## To do
Reproduce the passage of the waste and pollution text that starts at "Most people regard" and ends at "into this category.", word for word.

--- Text ---

Published online by Cambridge University Press: 05 August 2012
From the dawning of pre-history, the human race has used soil as a depository for the waste products of its activities. Excrement, human and animal remains, ashes, crop and food residues and the superfluous scrap of its low-tech industries would be dumped in pits or simply left to lie on the surface. There the detritus would be subject to microbial and chemical decomposition, depending upon what it was. At this stage the boundary between pollution and natural biogeochemical recycling was not particularly distinct. Man was just one of many animal species producing waste materials. One major difference between humans and other animals, however, lies in the scale in which they tend to congregate into communities, thus generating zones with very substantial quantities of waste for disposal. A second divergence comes from the ability to use tools, which massively escalates the capacity for refuse production. One of these tools, fire, may lead to contamination of the atmosphere, as well as to solid residues for disposal. Thus it is the scale of human activities, rather than their fundamental nature, which leads to what are generally conceived as pollution problems.
Most people regard pollution as the result of subjecting ecosystems to loads of waste which are so great that they interfere perceptibly with the quality of the environment. Obnoxious smells in the air, tainted water supplies, visibly damaged trees and crops, animals or humans suffering from toxicological problems, or visible waste accumulation fall into this category.

--- Dataset extract ---

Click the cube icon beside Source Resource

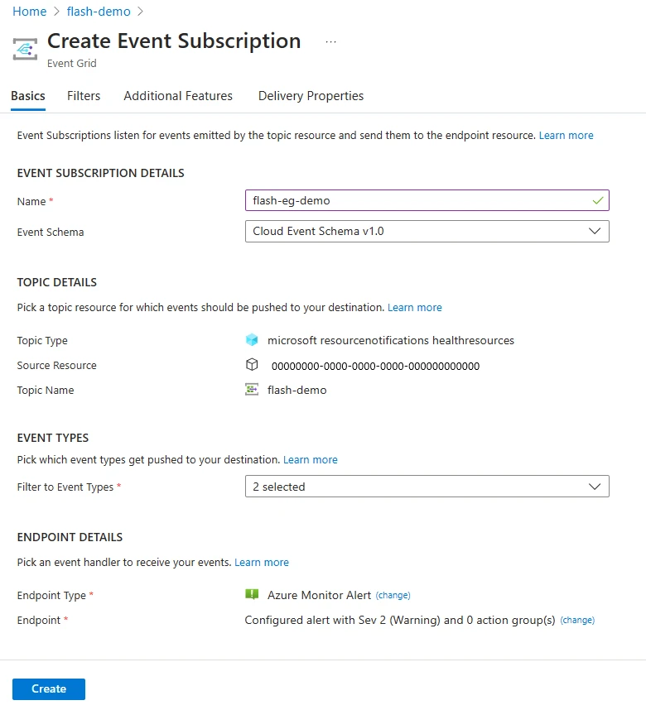point(251,365)
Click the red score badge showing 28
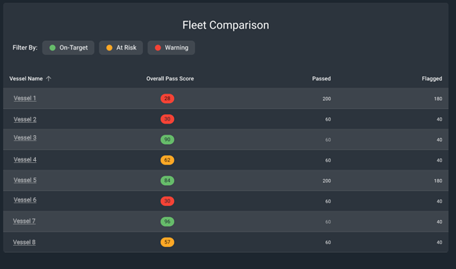456x269 pixels. [167, 99]

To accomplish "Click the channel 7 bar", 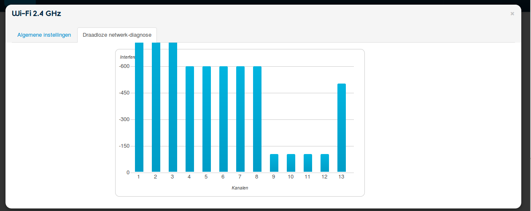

---

## Answer area
Most people regard pollution as the result of subjecting ecosystems to loads of waste which are so great that they interfere perceptibly with the quality of the environment. Obnoxious smells in the air, tainted water supplies, visibly damaged trees and crops, animals or humans suffering from toxicological problems, or visible waste accumulation fall into this category.